Cosmopolitan
Citrus vodka, Cointreau, cranberry, and lime — a pink New York cocktail popularised in the 1990s.

The Cosmopolitan is a vodka-based cocktail combining citrus vodka, Cointreau (or triple sec), cranberry juice, and fresh lime juice, shaken and strained into a martini glass. The modern recipe is attributed to Toby Cecchini, who developed it at the Odeon restaurant in Manhattan around 1988, refining an earlier version associated with Cheryl Cook in South Beach, Miami (c. 1985) and Neal Murray in Minneapolis. The cocktail achieved widespread cultural prominence through its association with the 1990s–2000s television series *Sex and the City*. Its pink colour comes from cranberry juice; the balance of tart cranberry with citrus-sweet Cointreau and lime makes it a modern sour.
Quick facts
- Type
- Classic Recipe
- Base spirits
- citrus vodka, cointreau
- Era
- 1988–present
- Origin
- New York City, United States
- Glass
- martini
- IBA listed
- Yes — Official IBA cocktail
Development: Miami to New York
The Cosmopolitan's evolution involves multiple contributors across different cities. Cheryl Cook, a bartender at The Strand restaurant in South Beach, Miami, claims to have created a cranberry-vodka-lime-triple sec combination around 1985, using Ocean Spray cranberry cocktail and plain vodka. The version reached San Francisco through bar networks and was reportedly modified by John Caine and others in the city's Castro district bar scene. Toby Cecchini at the Odeon in Manhattan's TriBeCa neighbourhood claims to have developed the refined recipe around 1988, substituting Absolut Citron vodka (released 1988) for plain vodka and Cointreau for generic triple sec, and using fresh lime juice. Cecchini's version — with the Absolut Citron base and Cointreau — is considered the formula that spread through New York's bartending community.

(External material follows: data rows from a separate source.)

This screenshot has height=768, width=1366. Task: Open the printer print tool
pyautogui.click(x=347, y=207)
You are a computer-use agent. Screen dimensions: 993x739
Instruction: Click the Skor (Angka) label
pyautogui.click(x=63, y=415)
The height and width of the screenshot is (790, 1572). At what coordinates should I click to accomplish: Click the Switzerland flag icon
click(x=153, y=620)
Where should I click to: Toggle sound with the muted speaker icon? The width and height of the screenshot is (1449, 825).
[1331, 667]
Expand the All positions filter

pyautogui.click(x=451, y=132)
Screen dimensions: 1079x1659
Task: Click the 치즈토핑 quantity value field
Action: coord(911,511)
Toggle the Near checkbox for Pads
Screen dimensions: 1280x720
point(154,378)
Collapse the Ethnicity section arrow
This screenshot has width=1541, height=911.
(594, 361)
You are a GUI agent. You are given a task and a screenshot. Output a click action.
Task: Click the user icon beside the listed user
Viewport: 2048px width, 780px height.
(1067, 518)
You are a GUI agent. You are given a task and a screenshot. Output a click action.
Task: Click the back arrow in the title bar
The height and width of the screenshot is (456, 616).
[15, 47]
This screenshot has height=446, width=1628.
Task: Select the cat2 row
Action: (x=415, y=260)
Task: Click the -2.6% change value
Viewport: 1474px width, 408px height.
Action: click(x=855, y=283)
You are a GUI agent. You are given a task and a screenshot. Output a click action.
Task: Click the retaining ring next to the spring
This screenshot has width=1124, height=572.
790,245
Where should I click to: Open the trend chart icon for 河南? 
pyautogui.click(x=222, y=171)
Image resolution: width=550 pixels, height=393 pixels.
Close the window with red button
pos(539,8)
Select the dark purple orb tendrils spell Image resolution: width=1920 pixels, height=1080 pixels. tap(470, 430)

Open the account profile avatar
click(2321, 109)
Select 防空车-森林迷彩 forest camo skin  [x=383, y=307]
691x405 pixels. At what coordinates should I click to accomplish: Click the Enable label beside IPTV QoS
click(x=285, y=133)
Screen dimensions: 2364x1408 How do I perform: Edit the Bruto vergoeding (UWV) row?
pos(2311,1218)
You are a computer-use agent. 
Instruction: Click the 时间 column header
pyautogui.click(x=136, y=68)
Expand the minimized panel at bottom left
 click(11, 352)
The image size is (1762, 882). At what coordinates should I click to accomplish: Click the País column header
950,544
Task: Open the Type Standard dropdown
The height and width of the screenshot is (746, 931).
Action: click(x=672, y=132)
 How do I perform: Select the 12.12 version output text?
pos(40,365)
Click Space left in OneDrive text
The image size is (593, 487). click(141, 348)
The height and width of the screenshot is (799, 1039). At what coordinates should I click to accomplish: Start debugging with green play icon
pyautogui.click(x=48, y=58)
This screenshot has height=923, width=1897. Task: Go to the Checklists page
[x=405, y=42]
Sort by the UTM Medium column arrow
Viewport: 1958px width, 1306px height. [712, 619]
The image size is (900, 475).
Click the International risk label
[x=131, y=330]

Cultural Prominence and the Sex and the City Effect
The Cosmopolitan became the most culturally visible cocktail in the United States in the late 1990s through its association with the HBO series Sex and the City (1998–2004), in which characters regularly order it. The show contributed to a broad cultural shift in cocktail ordering among women in American cities and created strong commercial demand that outlasted the show. The Cosmo is documented in cocktail scholarship as an example of a pop-culture-driven cocktail phenomenon that introduced a generation of drinkers to the concept of 'craft' cocktails with fresh juice and quality spirits, distinct from the juice-soda-based bar drinks that preceded it.
Sources & further reading (1)
- encyclopedia — accessed 2026-05-08
Frequently asked questions
Why is citrus vodka specified rather than plain vodka?
Absolut Citron (released 1988), infused with citrus essence, became Toby Cecchini's base for the modern Cosmopolitan formula. The citrus vodka adds a lemon-lime aromatic dimension that interacts with the Cointreau orange and lime juice, creating a more complex citrus stack than plain vodka. Using plain vodka produces a flatter, less aromatic version. The choice of Absolut Citron is documented in Cecchini's account of the drink's development.
How much cranberry juice should a Cosmopolitan contain?
The balance of cranberry juice is critical to the Cosmopolitan's colour and flavour. Too much cranberry (more than 1.5 cl in a 10 cl drink) makes the cocktail sour-tart and masks the vodka and Cointreau. The IBA recipe specifies 1 cl cranberry juice, which provides colour and a slight tart note without dominating. Cecchini's original specification called for enough cranberry 'to turn it pink' rather than a fixed quantity — a flavour-driven rather than formula-driven approach.